Les maillots nettoyés, tout comme le matériel :

Les coussins des tribunes avaient été secoués,

Les gants des receveurs astiqués et huilés.

Les casques, étincelants, serrés sous les mentons

Annonçaient le début de la compétition.

 

En un mot : celle-ci n’eut rien d’une sinécure,

Et la balle, plus d’une fois, survola la clôture.

Les deux équipes menaient, chacune à tour de rôle,

Sillonnant l’immense terrain de zorgleball…

 

Quand enfin arriva le moment décisif,

Le public fit silence, captivé, attentif.

L’issue de la partie demeurait incertaine…

C’est alors que Winnie fit son entrée en scène.

 

Son adversaire : un zorgle d’immense renom,

Si célèbre que, vous-même, vous connaissez son nom :

C’était Cyril de Zorgle – surnommé « le Sniper » –,

Le lanceur le plus doué, en un mot : le meilleur.

 

Sauf que Cyril de Zorgle avait une faiblesse :

Il avait dépassé l’âge de la jeunesse.

Ses cheveux grisonnaient, ses os lui faisaient mal,

Il ne jouait plus guère en ligue nationale.

 

Pourtant… quand il lançait une balle dans les airs,

Comme son geste était beau ! Le mouvement d’un expert !

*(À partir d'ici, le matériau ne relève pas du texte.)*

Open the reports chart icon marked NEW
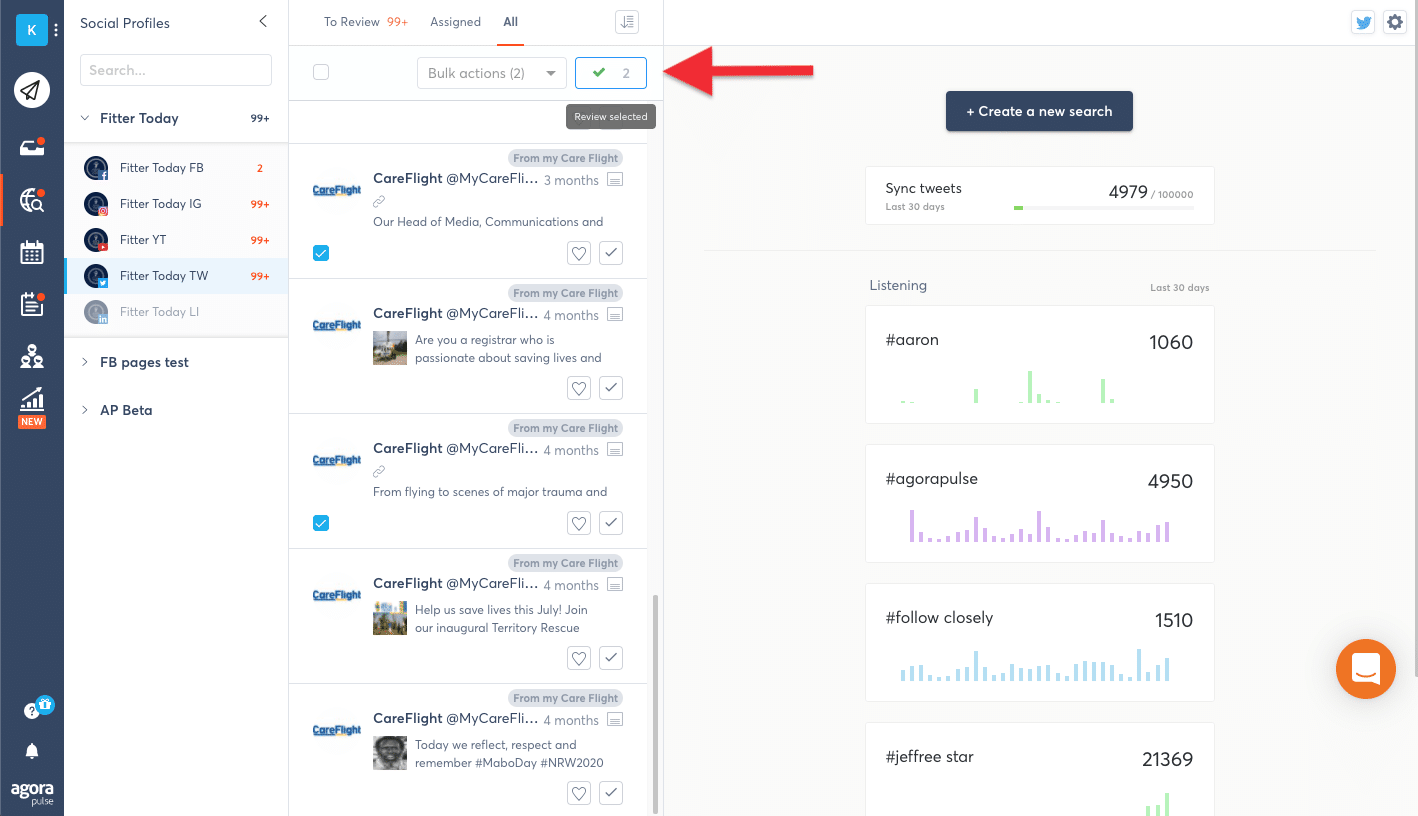1418x816 pixels. click(x=31, y=400)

Et fulgurant toujours, d’après le chronomètre.

Le zorgleball était sa réelle raison d’être.

 

Le Sniper, de son pied, remua la poussière,

Il se mordit la lèvre et le bras en arrière,

Il leva une jambe en avisant sa cible,

Et lança la zorgballe aussi fort que possible !

Le projectile fusa – un boulet de canon…

Que Winnie arrêta d’un grand coup de bâton !

 

La balle jaillit plus haut, pareille à un missile –

Qui aurait bien pu croire qu’elle fût si volatile !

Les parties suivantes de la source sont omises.